On September 20, 2016, Jeffrey Thomas Willis, a former factory worker previously incarcerated at the Muskegon County Jail for other crimes including homicide, was charged by the Muskegon County Prosecutor's Office with the kidnapping and murder of Heeringa. Willis had been a frequent customer at her place of employment, he matched a police artist's sketch of a man seen "being real flirty" with her on the night of her disappearance, and his minivan matched the description of one witnessed at the crime scene and recorded on security cameras speeding away from her workplace at about the time she went missing. His co-workers told police that he was scheduled to work that night but that he never arrived, nor did he show up for work in the days afterwards. Police executed a search warrant for Willis's home and found pictures of Heeringa in a folder labeled "vics" on his computer. Police searched for her body near his home after a tip was called in on June 17, 2016, but found nothing. Police had previously searched for her body in and around a cabin in Mancelona owned by a friend of Willis's on May 20, 2016, but also came up empty. Soon after Heeringa's disappearance, a local resident saw Willis at the Mancelona property walking out of the woods with a shovel.

====Jessica Heeringa trial====
On December 13, 2016, a Muskegon County judge ruled that Willis would stand trial for murder and kidnapping charges in Heeringa's case. After four days of testimony during the preliminary hearing, Judge Raymond Kostrzewa ruled that there was sufficient basis to proceed with a trial, noting evidence such as the folder on Willis's computer titled "vics" (possibly short for victims), which prosecutors say included a sub-folder titled with her initials, photos of Heeringa, and the date of her disappearance. They also found necrophilia and murder porn videos downloaded from the internet—some of which were simulated and some of which were real.

The trial for Heeringa's murder took place in May 2018. After 1½ hours of deliberations, the jury found Willis guilty of Heeringa's kidnapping and murder on May 16, 2018. A month later, he received a sentence of life without parole.
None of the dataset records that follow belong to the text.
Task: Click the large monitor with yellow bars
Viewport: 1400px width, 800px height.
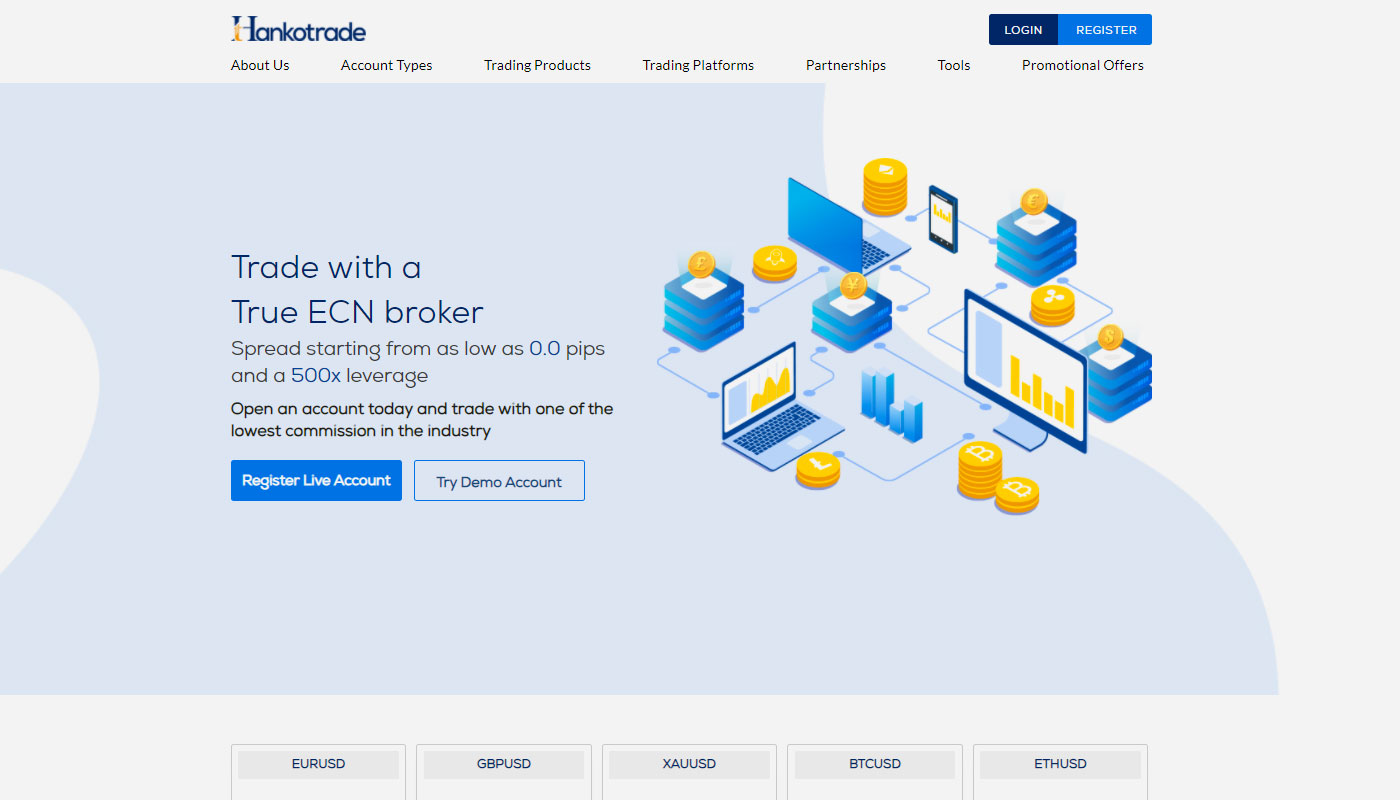Action: pyautogui.click(x=1025, y=370)
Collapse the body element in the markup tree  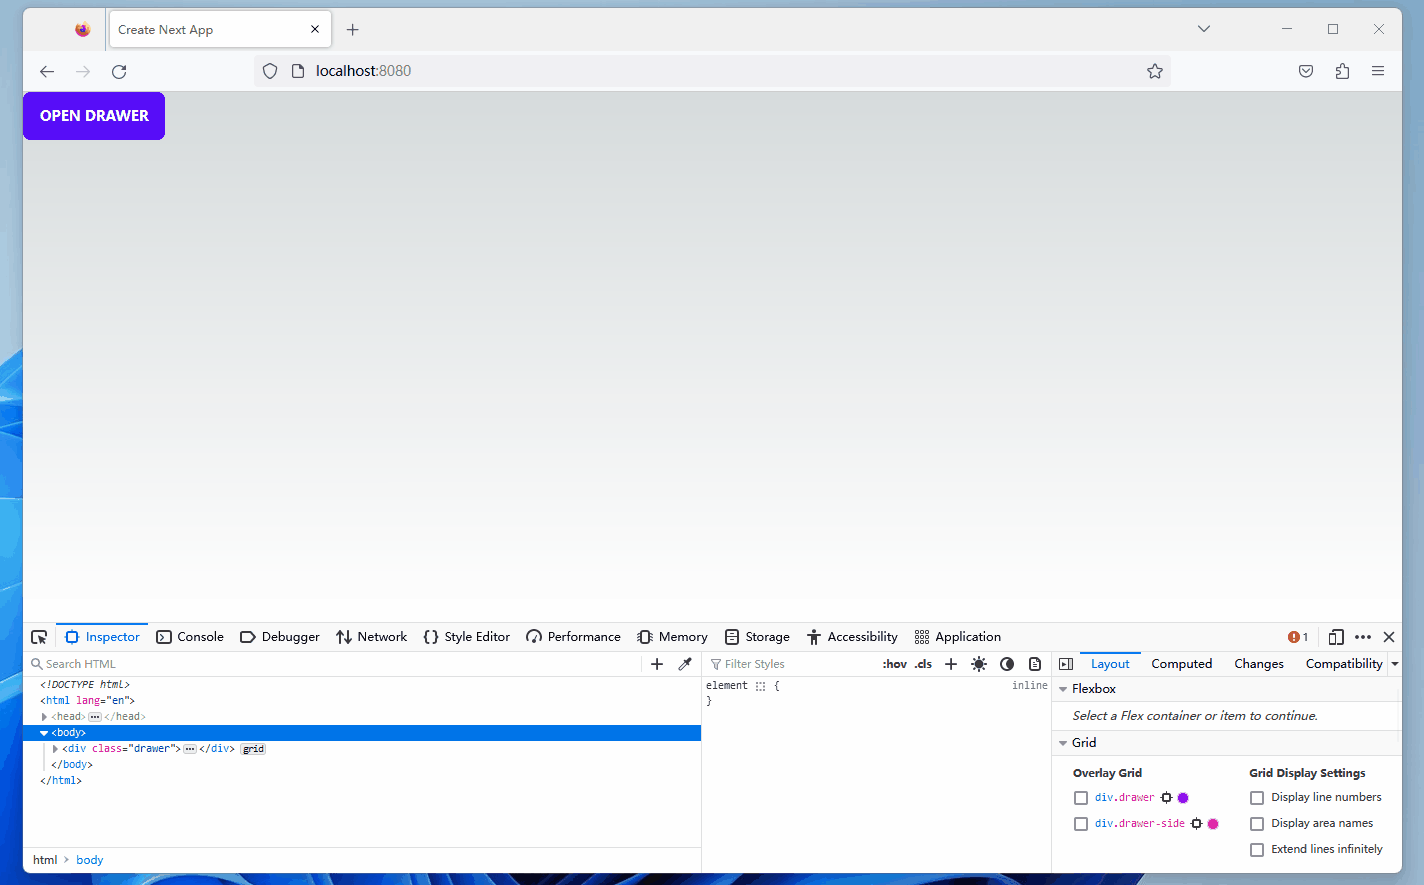[x=45, y=731]
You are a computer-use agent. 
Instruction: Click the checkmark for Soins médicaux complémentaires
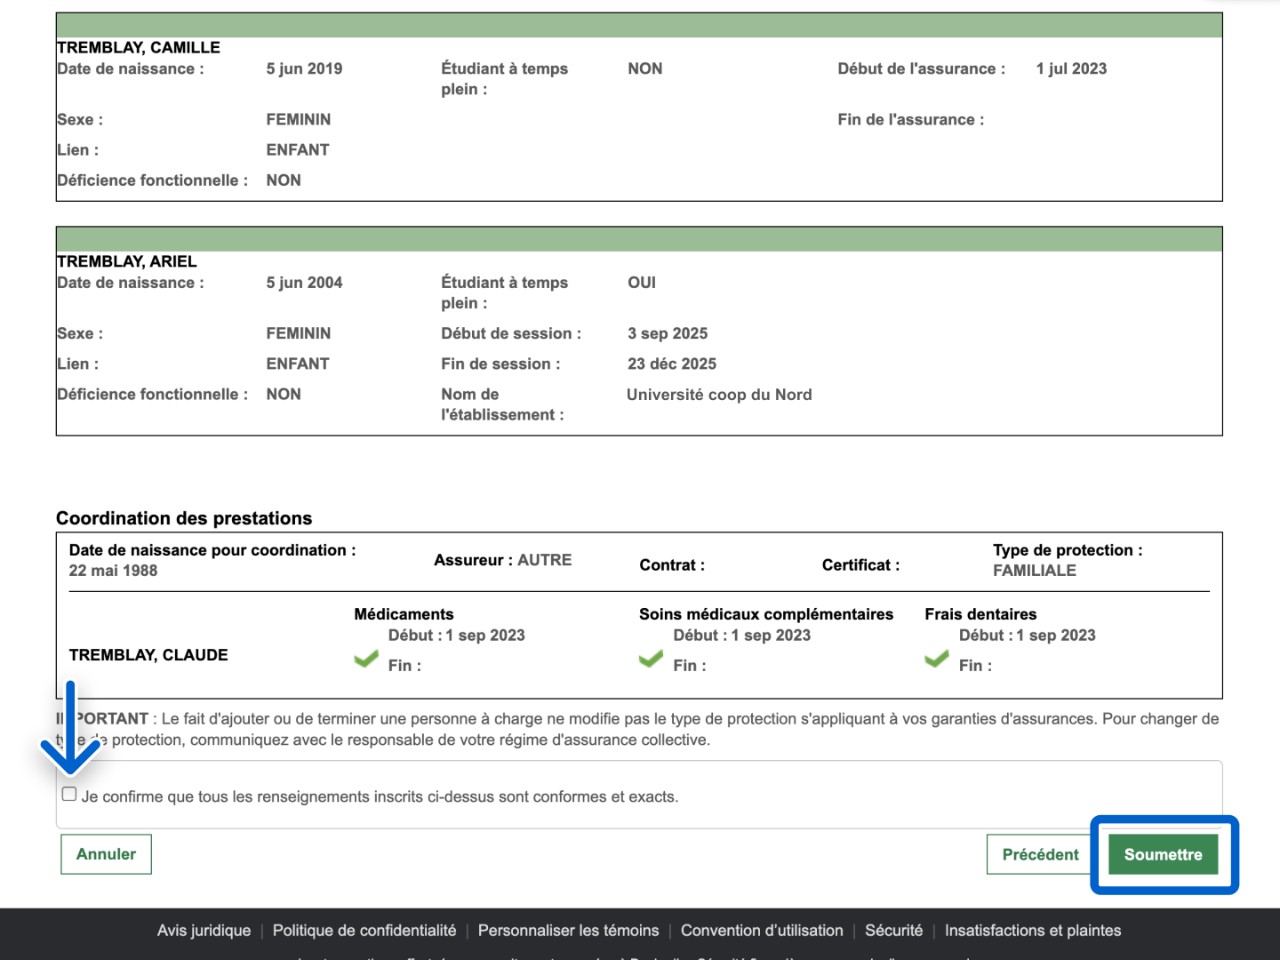651,659
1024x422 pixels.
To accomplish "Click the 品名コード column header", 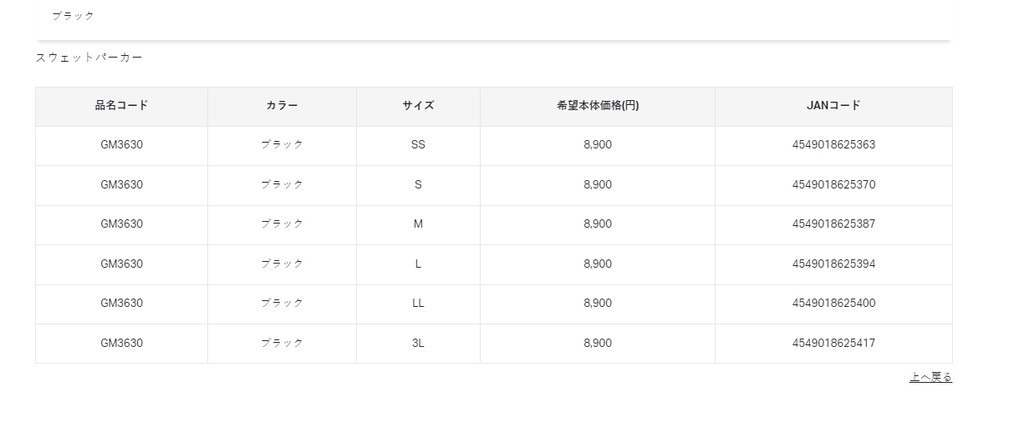I will 121,105.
====Rebekah Bletsch murder====
On May 25, 2016, Willis was charged with the murder of Rebekah Sue Bletsch, a 36-year-old jogger whose body was found with three gunshots to the head near her home in Dalton Township on June 29, 2014. Shell casings found near her body matched a gun found in Willis's minivan, where police also found disturbing photos of women bound and gagged, handcuffs, chains, ropes, and syringes including one with a liquid later identified as a powerful sedative. Another sub-folder found inside the "vics" folder on Willis's computer had pictures of Bletsch. Judge Kostrzewa denied bond for Willis and ordered him to remain in the Muskegon County Jail. Jury selection for the Bletsch murder trial began on October 17, 2017. On November 2, 2017, a remorseless Jeffrey Willis was found guilty of first-degree murder in the death of Bletsch and of the use of a firearm in the commission of a felony. He was sentenced to life without parole six weeks later.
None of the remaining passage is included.